こんにちは。 新規事業開発室の @mosa_siru です。

ブロックチェーンAdvent Calendar 14日目の記事です。

社内では新テクノロジーに対しての研究を一部で進めており、スマートスピーカーやVR/ARなどに加え、ブロックチェーンを現在調査しています。この研究・調査の一貫でマイニングについて調べてみました。

この記事では、マイニングの基礎知識と概観について、かなり平易に説明します。基本から順に説明していくので、知ってる人はどんどん飛ばして読んでってください。

また、弊社が進めているブロックチェーン技術に関する研究内容は下記のブログで紹介しています。

blockchain.gunosy.io

※ビットコイン(BTC)のようなProof of Workを採用しているパブリックブロックチェーンを前提に話します。

マイニングって?

なんとなくかじったことがある人なら、ビットコインでは「マイニング」という大変な演算作業をするとお金(BTC)がもらえるということはぼんやり知っているかと思います。

マイニングはお金儲けの手段という側面もありますが、ブロックチェーンにおいては不正な送金や改竄がないか皆で検証するための重要な作業です。マイニング報酬は、その検証作業に対するインセンティブとなっています。

マイニング(検証作業)も、不正の抑制のために簡単にはできないようになっています。
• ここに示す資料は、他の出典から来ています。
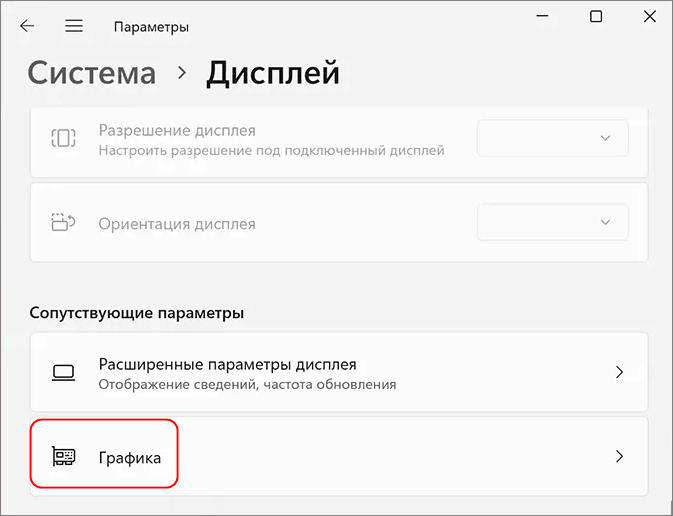Click the back arrow icon
Screen dimensions: 673x516
click(x=27, y=26)
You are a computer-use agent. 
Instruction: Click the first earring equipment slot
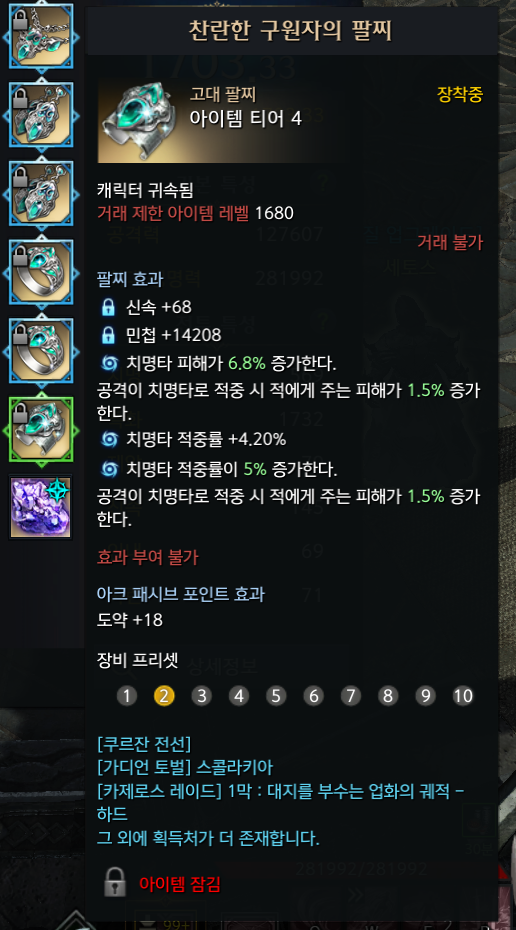[41, 115]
承認したいトランザクション(送金)たちを選び、まずは不正なものがないか確認します。そして、例えるなら皆でPC上でひたすらサイコロ25個を投げまくり、一番速く全て1のゾロ目を出した人がマイニング成功!!という仕組みになっています。とにかく沢山沢山演算できた人が当たりやすいわけですね。

ちゃんと言うと、ビットコインでは、 SHA256(トランザクション全体とか、前のブロックハッシュとか、nonce値) で計算されるハッシュ値が、運良くある値以下になった場合のみ検証成功となります。nonce値(なんでもいい)をドンドン変えて、その条件を満たすまで死ぬほど計算するのです。その検証の難しさを difficulty と呼び、期待される必要計算回数と比例します。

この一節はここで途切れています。